> **WHAT YOU WILL DO**
Restate the data exactly, with nothing altered.
**** DATA EXCERPTS ****
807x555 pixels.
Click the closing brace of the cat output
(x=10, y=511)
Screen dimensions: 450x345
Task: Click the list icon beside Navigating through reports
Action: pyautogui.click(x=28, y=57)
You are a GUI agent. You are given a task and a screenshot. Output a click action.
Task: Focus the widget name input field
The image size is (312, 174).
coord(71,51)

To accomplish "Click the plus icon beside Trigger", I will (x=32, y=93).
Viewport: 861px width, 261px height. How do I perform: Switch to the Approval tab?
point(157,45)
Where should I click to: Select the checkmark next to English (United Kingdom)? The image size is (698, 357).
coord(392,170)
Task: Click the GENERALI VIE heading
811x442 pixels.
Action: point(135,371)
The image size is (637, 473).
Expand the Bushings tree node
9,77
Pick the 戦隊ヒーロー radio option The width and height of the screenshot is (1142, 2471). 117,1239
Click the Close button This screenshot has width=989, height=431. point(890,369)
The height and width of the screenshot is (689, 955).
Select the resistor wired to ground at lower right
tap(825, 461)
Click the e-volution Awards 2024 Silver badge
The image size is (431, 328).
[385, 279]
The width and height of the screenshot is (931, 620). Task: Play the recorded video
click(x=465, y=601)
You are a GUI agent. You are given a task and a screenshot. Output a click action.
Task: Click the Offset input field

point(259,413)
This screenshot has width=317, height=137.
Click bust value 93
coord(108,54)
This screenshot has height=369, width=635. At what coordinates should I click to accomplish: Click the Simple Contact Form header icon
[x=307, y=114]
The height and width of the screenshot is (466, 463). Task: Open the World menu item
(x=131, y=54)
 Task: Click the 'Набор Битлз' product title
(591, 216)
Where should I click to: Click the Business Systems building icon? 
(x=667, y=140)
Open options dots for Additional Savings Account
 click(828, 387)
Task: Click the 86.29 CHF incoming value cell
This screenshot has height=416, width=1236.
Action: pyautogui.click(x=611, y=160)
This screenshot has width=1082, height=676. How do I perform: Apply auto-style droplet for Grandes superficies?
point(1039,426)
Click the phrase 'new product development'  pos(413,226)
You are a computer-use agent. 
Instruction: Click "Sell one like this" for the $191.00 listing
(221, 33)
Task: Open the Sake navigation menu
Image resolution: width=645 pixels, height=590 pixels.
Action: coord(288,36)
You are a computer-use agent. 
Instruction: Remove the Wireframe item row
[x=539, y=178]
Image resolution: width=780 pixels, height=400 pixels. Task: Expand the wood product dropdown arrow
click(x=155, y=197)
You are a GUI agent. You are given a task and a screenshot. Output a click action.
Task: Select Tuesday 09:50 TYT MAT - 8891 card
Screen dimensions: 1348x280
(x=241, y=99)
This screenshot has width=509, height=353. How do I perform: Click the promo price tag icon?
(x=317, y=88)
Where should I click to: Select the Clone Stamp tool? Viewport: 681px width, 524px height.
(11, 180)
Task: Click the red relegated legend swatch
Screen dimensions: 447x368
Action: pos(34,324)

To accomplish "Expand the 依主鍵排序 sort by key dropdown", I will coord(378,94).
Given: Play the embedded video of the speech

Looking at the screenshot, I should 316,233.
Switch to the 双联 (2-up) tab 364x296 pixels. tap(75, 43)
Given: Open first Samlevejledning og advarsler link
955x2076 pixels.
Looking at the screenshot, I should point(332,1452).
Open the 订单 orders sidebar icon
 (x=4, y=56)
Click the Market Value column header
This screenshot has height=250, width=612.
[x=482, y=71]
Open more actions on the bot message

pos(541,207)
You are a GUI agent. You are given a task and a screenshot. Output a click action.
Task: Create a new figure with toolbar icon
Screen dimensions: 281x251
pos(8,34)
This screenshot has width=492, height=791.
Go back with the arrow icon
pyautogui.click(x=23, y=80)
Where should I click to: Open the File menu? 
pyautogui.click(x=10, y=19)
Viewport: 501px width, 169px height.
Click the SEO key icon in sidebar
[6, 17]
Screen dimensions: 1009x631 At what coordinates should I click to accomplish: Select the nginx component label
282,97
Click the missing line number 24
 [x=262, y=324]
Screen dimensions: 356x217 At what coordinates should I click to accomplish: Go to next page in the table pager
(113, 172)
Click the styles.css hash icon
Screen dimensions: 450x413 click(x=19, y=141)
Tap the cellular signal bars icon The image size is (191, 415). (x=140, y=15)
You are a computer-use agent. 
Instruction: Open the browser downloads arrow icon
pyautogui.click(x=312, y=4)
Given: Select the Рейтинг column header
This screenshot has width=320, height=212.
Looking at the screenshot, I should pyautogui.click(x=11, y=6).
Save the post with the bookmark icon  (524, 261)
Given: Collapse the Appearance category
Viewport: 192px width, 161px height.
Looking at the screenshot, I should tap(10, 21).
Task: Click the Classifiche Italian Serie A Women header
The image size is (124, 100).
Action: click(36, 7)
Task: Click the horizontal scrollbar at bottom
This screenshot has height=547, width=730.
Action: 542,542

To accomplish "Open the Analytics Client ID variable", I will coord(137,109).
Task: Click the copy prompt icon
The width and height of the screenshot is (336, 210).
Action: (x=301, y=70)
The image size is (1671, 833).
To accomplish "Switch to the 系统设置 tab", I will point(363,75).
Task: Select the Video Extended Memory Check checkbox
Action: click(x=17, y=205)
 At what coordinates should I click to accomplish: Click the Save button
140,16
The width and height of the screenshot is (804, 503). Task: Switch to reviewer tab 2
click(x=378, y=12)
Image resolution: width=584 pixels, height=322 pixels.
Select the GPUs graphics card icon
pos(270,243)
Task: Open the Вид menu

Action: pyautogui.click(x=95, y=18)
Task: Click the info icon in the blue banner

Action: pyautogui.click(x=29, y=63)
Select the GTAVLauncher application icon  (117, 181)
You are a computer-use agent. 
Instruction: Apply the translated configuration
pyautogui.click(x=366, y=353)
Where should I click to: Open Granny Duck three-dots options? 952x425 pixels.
****
> **SOLUTION TO THE EXERCISE**
807x555 pixels.
Click the closing brace of the cat output
(x=10, y=511)
Screen dimensions: 450x345
Task: Click the list icon beside Navigating through reports
Action: pyautogui.click(x=28, y=57)
You are a GUI agent. You are given a task and a screenshot. Output a click action.
Task: Focus the widget name input field
The image size is (312, 174).
coord(71,51)

To accomplish "Click the plus icon beside Trigger", I will (x=32, y=93).
Viewport: 861px width, 261px height. How do I perform: Switch to the Approval tab?
point(157,45)
Where should I click to: Select the checkmark next to English (United Kingdom)? The image size is (698, 357).
coord(392,170)
Task: Click the GENERALI VIE heading
811x442 pixels.
Action: point(135,371)
The image size is (637, 473).
Expand the Bushings tree node
9,77
Pick the 戦隊ヒーロー radio option The width and height of the screenshot is (1142, 2471). 117,1239
Click the Close button This screenshot has width=989, height=431. point(890,369)
The height and width of the screenshot is (689, 955).
Select the resistor wired to ground at lower right
tap(825, 461)
Click the e-volution Awards 2024 Silver badge
The image size is (431, 328).
[385, 279]
The width and height of the screenshot is (931, 620). Task: Play the recorded video
click(x=465, y=601)
You are a GUI agent. You are given a task and a screenshot. Output a click action.
Task: Click the Offset input field

point(259,413)
This screenshot has width=317, height=137.
Click bust value 93
coord(108,54)
This screenshot has height=369, width=635. At what coordinates should I click to accomplish: Click the Simple Contact Form header icon
[x=307, y=114]
The height and width of the screenshot is (466, 463). Task: Open the World menu item
(x=131, y=54)
 Task: Click the 'Набор Битлз' product title
(591, 216)
Where should I click to: Click the Business Systems building icon? 
(x=667, y=140)
Open options dots for Additional Savings Account
 click(828, 387)
Task: Click the 86.29 CHF incoming value cell
This screenshot has height=416, width=1236.
Action: pyautogui.click(x=611, y=160)
This screenshot has width=1082, height=676. How do I perform: Apply auto-style droplet for Grandes superficies?
point(1039,426)
Click the phrase 'new product development'  pos(413,226)
You are a computer-use agent. 
Instruction: Click "Sell one like this" for the $191.00 listing
(221, 33)
Task: Open the Sake navigation menu
Image resolution: width=645 pixels, height=590 pixels.
Action: coord(288,36)
You are a computer-use agent. 
Instruction: Remove the Wireframe item row
[x=539, y=178]
Image resolution: width=780 pixels, height=400 pixels. Task: Expand the wood product dropdown arrow
click(x=155, y=197)
You are a GUI agent. You are given a task and a screenshot. Output a click action.
Task: Select Tuesday 09:50 TYT MAT - 8891 card
Screen dimensions: 1348x280
(x=241, y=99)
This screenshot has width=509, height=353. How do I perform: Click the promo price tag icon?
(x=317, y=88)
Where should I click to: Select the Clone Stamp tool? Viewport: 681px width, 524px height.
(11, 180)
Task: Click the red relegated legend swatch
Screen dimensions: 447x368
Action: pos(34,324)

To accomplish "Expand the 依主鍵排序 sort by key dropdown", I will coord(378,94).
Given: Play the embedded video of the speech

Looking at the screenshot, I should 316,233.
Switch to the 双联 (2-up) tab 364x296 pixels. tap(75, 43)
Given: Open first Samlevejledning og advarsler link
955x2076 pixels.
Looking at the screenshot, I should point(332,1452).
Open the 订单 orders sidebar icon
 (x=4, y=56)
Click the Market Value column header
This screenshot has height=250, width=612.
[x=482, y=71]
Open more actions on the bot message

pos(541,207)
You are a GUI agent. You are given a task and a screenshot. Output a click action.
Task: Create a new figure with toolbar icon
Screen dimensions: 281x251
pos(8,34)
This screenshot has width=492, height=791.
Go back with the arrow icon
pyautogui.click(x=23, y=80)
Where should I click to: Open the File menu? 
pyautogui.click(x=10, y=19)
Viewport: 501px width, 169px height.
Click the SEO key icon in sidebar
[6, 17]
Screen dimensions: 1009x631 At what coordinates should I click to accomplish: Select the nginx component label
282,97
Click the missing line number 24
 [x=262, y=324]
Screen dimensions: 356x217 At what coordinates should I click to accomplish: Go to next page in the table pager
(113, 172)
Click the styles.css hash icon
Screen dimensions: 450x413 click(x=19, y=141)
Tap the cellular signal bars icon The image size is (191, 415). (x=140, y=15)
You are a computer-use agent. 
Instruction: Open the browser downloads arrow icon
pyautogui.click(x=312, y=4)
Given: Select the Рейтинг column header
This screenshot has width=320, height=212.
Looking at the screenshot, I should pyautogui.click(x=11, y=6).
Save the post with the bookmark icon  (524, 261)
Given: Collapse the Appearance category
Viewport: 192px width, 161px height.
Looking at the screenshot, I should tap(10, 21).
Task: Click the Classifiche Italian Serie A Women header
The image size is (124, 100).
Action: click(36, 7)
Task: Click the horizontal scrollbar at bottom
This screenshot has height=547, width=730.
Action: 542,542

To accomplish "Open the Analytics Client ID variable", I will coord(137,109).
Task: Click the copy prompt icon
The width and height of the screenshot is (336, 210).
Action: (x=301, y=70)
The image size is (1671, 833).
To accomplish "Switch to the 系统设置 tab", I will point(363,75).
Task: Select the Video Extended Memory Check checkbox
Action: click(x=17, y=205)
 At what coordinates should I click to accomplish: Click the Save button
140,16
The width and height of the screenshot is (804, 503). Task: Switch to reviewer tab 2
click(x=378, y=12)
Image resolution: width=584 pixels, height=322 pixels.
Select the GPUs graphics card icon
pos(270,243)
Task: Open the Вид menu

Action: pyautogui.click(x=95, y=18)
Task: Click the info icon in the blue banner

Action: pyautogui.click(x=29, y=63)
Select the GTAVLauncher application icon  (117, 181)
You are a computer-use agent. 
Instruction: Apply the translated configuration
pyautogui.click(x=366, y=353)
Where should I click to: Open Granny Duck three-dots options? 952x425 pixels.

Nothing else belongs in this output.